Solutions mentioned are:

deleting the tmp-file,
deleting the cookies,
changing a parameter in the config.ini,
edit the something in .htaccess or
change some code.

But what the reason is, is not clear for me…

markwaters · October 31, 2019, 7:08am

Thanks for the suggestions @PeterM , I’ve looked at all the posts you found and :-

Cleared the browser cookies and cache.
Cleared out the tmp/templates_c directory.
Checked the PHP session.cookie_domain variable = UNSET.
Set in config.ini.php I have set session_save_handler = UNSET

Still the same , works from Android Firefox , fails on Android Brave , fails on Desktop Firefox and Brave.

matthieu · October 31, 2019, 6:15pm

Hi @markwaters

Can you check your diagnostics systemcheck is green?

Also do you use a reverse proxy maybe? see Improve error message when login fails · Issue #14192 · matomo-org/matomo · GitHub as we could document better this case. if you use reverse proxy please leave a comment on that issue.

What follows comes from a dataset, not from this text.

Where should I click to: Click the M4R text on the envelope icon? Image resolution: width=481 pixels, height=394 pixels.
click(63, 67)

If not, then maybe it’s time to create a new issue on Github as this would be a new problem we’re not aware of yet.

markwaters · November 1, 2019, 7:11am

Hi @matthieu.
I have gone to the Diagnostics / System Check page , all the green ticks are there.
There were a load of unnecessary files but I have deleted those.
I still see a few warning messages about Archiving , Database Abilities and Geolocation.

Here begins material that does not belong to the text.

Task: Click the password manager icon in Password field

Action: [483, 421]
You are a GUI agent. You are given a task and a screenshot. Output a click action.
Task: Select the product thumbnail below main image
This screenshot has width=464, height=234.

I do not use a reverse proxy.
I do have a proxy at the client end but have removed it from my desktop browsers configuration.
Strangely my tablet is still using the proxy and Firefox is the only device that can access the Matomo instance.
On my desktop Firefox (version 70.0) I have network.http.sendRefererHeader = 2

s8t7k9 · November 1, 2019, 3:56pm

Dear All,

I compared the network traffic using browser DEV tools on the PROD vs TEST as PROD is working as it is not upgraded yet.

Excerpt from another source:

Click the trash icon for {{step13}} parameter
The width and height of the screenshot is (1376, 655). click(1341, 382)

What I found was that the cookie and Set Cookie used on PROD is PIWIK_SESSID as against MATOMO_SESSID on the TEST env.

And another difference is about Referrer Policy.

The Referrer Policy on PROD : no-referrer-when-downgrade
and on TEST : same-origin.

Not sure if this helps. Please let me know if you need more information.

Regards
Raghu

markwaters · November 4, 2019, 7:38am

I deleted my desktop Firefox profile directory today and started afresh.
Same error.

markwaters · November 12, 2019, 7:46am

Switched to the Brave browser. Same error.
Tried rolling back to Matomo 3.1.1 with a zip from https://builds.matomo.org/ , this fails as the database has been upgraded to 3.1.2

s8t7k9 · January 16, 2020, 3:04pm

@Matthieu_Aubry Many thanks for helping me in resolving the issue.
It worked after updating the LoginLdap plugin from 4.0.5 to 4.0.8.

Regards
Raghu

marvin_mason · July 7, 2022, 8:21pm

hi steve, may be try developer community, u might get a better solution.